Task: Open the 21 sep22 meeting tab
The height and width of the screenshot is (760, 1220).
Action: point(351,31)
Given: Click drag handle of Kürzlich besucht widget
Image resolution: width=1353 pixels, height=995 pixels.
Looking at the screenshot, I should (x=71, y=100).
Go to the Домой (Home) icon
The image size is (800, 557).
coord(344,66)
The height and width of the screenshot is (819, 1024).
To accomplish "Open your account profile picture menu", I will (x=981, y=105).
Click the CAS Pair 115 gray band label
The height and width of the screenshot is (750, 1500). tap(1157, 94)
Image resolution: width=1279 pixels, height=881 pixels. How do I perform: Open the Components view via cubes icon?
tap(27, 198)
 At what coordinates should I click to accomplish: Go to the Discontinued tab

Work to be completed
Write out exactly the lines from the line with "Click the CAS Pair 115 gray band label" to the close of the listing above, including both of those lines.

Exercise result
Click the CAS Pair 115 gray band label
The height and width of the screenshot is (750, 1500). tap(1157, 94)
Image resolution: width=1279 pixels, height=881 pixels. How do I perform: Open the Components view via cubes icon?
tap(27, 198)
 At what coordinates should I click to accomplish: Go to the Discontinued tab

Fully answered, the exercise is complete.